EXHIBIT 1
FOURTH AMENDMENT TO RIGHTS AGREEMENT
FOURTH AMENDMENT TO RIGHTS AGREEMENT
This Fourth Amendment (this "Amendment"), dated as of January 9,
1999, to the Rights Agreement, dated as of October 31, 1995 and as amended on
February 16, 1998, September 18, 1998 and October 5, 1998 (the "Rights
Agreement"), between GLOBAL INDUSTRIAL TECHNOLOGIES, INC., a Delaware
corporation (the "Company"), and THE BANK OF NEW YORK, a New York banking
corporation (the "Rights Agent"); all capitalized terms not defined herein shall
have the meanings ascribed to such terms in the Rights Agreement.
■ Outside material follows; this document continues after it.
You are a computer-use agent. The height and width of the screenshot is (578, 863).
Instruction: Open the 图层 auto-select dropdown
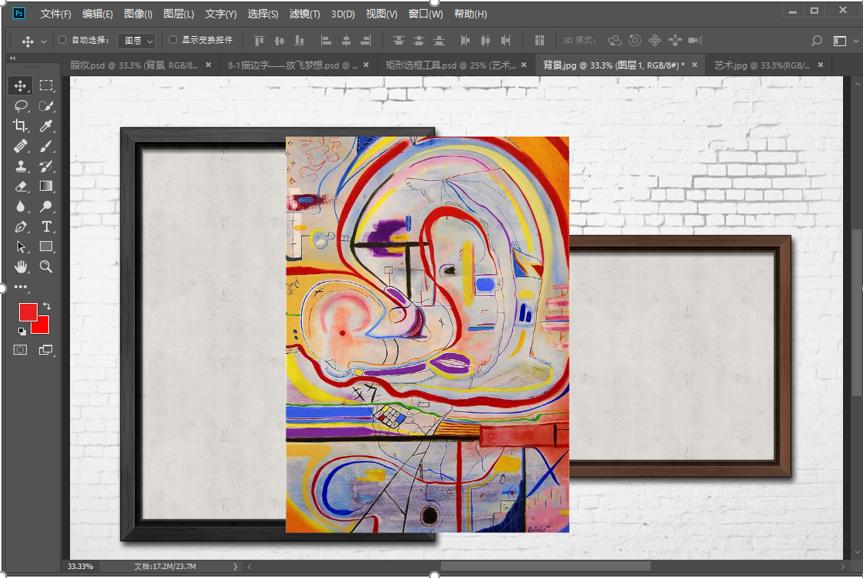[137, 41]
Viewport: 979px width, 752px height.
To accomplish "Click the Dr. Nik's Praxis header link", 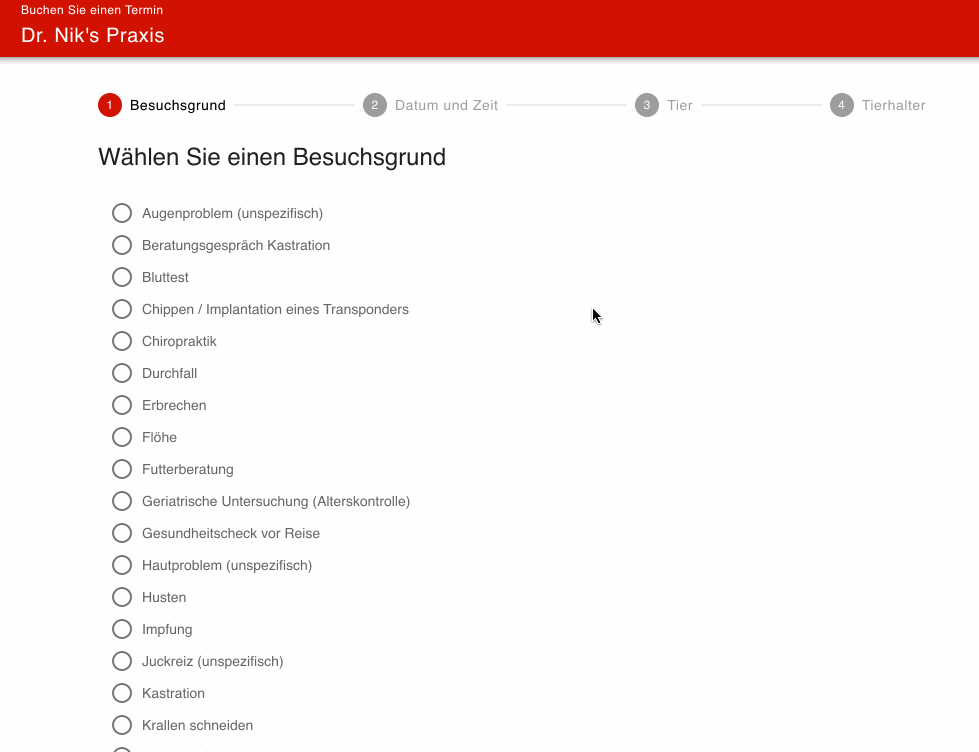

WHEREAS, on October 20, 1995, the Board of Directors of the Company
authorized the issuance of one Right for each share of Common Stock to be issued
on the Effective Date of the Merger; and
WHEREAS, Section 26 of the Rights Agreement provides that as long as
the Rights are redeemable, the Company may in its sole and absolute discretion,
and the Rights Agent shall if the Company so directs, supplement or amend any
provision of the Rights Agreement without the approval of any holders of the
Rights; and
WHEREAS, the Board of Directors of the Company has deemed it necessary
and desirable to amend the Rights Agreement as set forth in this Amendment.
NOW THEREFORE, in consideration of the foregoing premises and other
good and valuable consideration, the receipt and sufficiency of which is hereby
acknowledged, the Company and the Rights Agent hereby agree as follows:
Section 1. Section 1.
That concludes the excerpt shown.